Nemtin and his friends began the project on their own in 2006, videotaping and blogging their exploits while soliciting donations for . . . ? For four entitled kids to goof off, basically. After a lot of kudos and a jeans commercial, the young men were offered the ultimate upgrade: an MTV reality show.
The hook, if you want to call it that, is that the boys of "The Buried Life" also have vowed to help others accomplish their own "someday before I die" dreams. Like fraternity members doing penance for a raging rush kegger, the boys approach strangers and sheepishly ask them what would be on their own list, and then help grant the wishes that seem the most altruistic and world-bettering. This involves blood drives, visiting inner-city classrooms, running marathons, etc.
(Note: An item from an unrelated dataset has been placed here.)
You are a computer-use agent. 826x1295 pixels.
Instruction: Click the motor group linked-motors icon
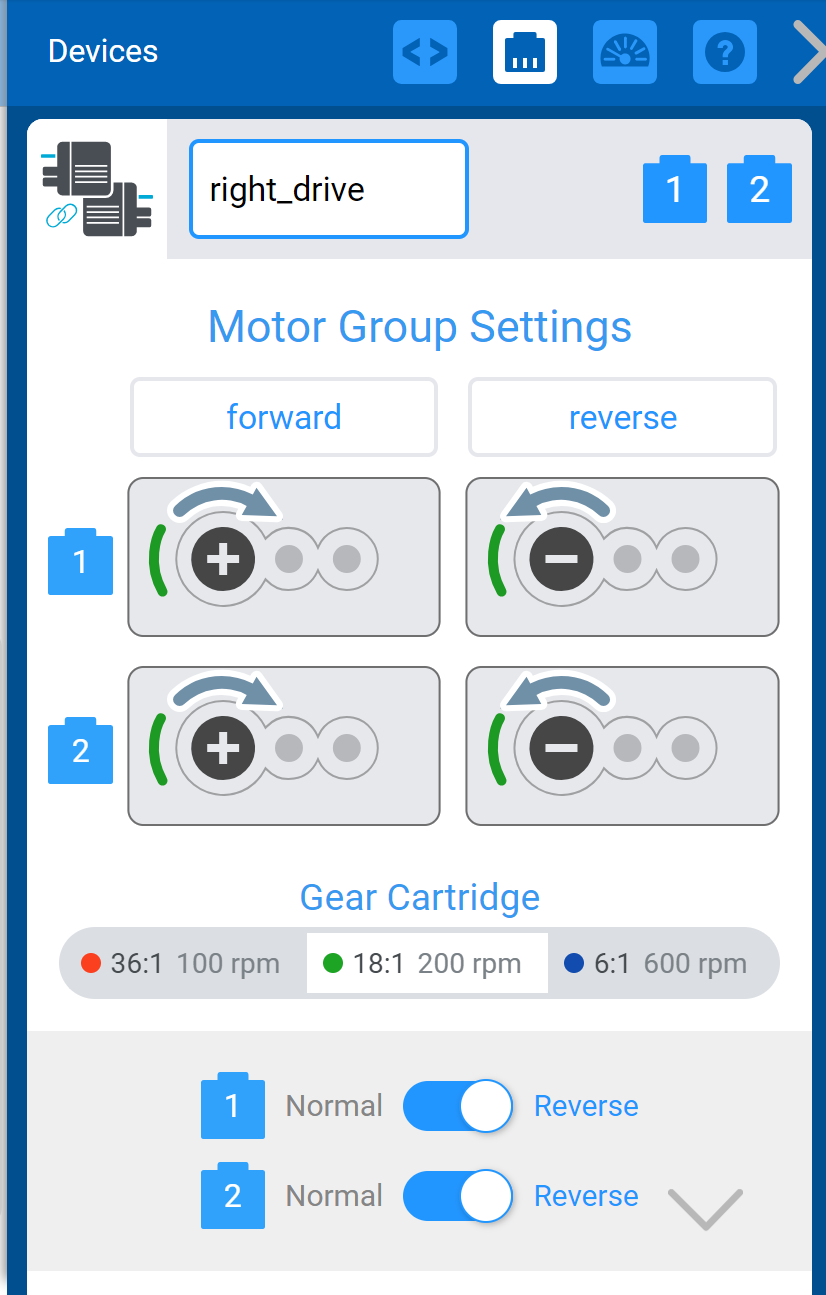click(97, 189)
But first, off to the Playboy Mansion! The guys have always dreamed of crashing a party there. But, dude, how? "The Buried Life" relies on wits and gumption. After staking out the Beverly Hills mansion, they form a scheme. Two of them will dress as Oompa-Loompas (the party has a "Willy Wonka" theme) and hide in a giant cake, while another will submit to a spray-tan and try to sneak in disguised as soccer star Cristiano Ronaldo.
Part of the their plan works, part of it doesn't -- and there's a staginess to the whole enterprise that merits suspicion. For the price of whooping it up with Snoop Dogg and motorboating in the excess cleavage of Hef's infamous swimming pool grotto, the boys must "do good" now: They've decided to help a charter school educator fulfill his lifelong dream of . . . getting computers for the classroom.
Their brilliant idea here is to busk on the streets of Los Angeles for cash. (One of them is an expert breakdancer.) Inexplicably, they somehow raise enough cash to buy the school one iMac computer. They drop by the classroom and make awkward, monotone, follow-your-dreams speeches to the kids: "We kinda saw your situation, and, uh, we'd like to make our donation to these kids' -- these wonderful kids' -- education and their advancement in technology."
Thank you, Gandhi. From the cheering, you'd think Nemtin and his buddies had cured cancer, and nobody pats the young men's backs more heartily than they do themselves. They are bursting with pride -- and so is MTV, which on some level (perhaps subconscious) is hoping that this show makes up for the debauchery of "Jersey Shore." For the underlying message in "The Buried Life" is that you can be a complete ass, so long as you perform the occasional charitable work. It also promotes a distasteful tendency in our Oprah era: No good can really be done unless television cameras and Facebook status updates make note of it.
CW's 'Life Unexpected'
Although she's imaginary, little Lux (Brittany Robertston) offers at least some hope for Gen Y in the CW's new, not-a-family family drama "Life Unexpected," which also premieres Monday night. Lux's quest is more determined: Bounced around foster homes all her life, she's decided to petition the court for emancipation on her 16th birthday.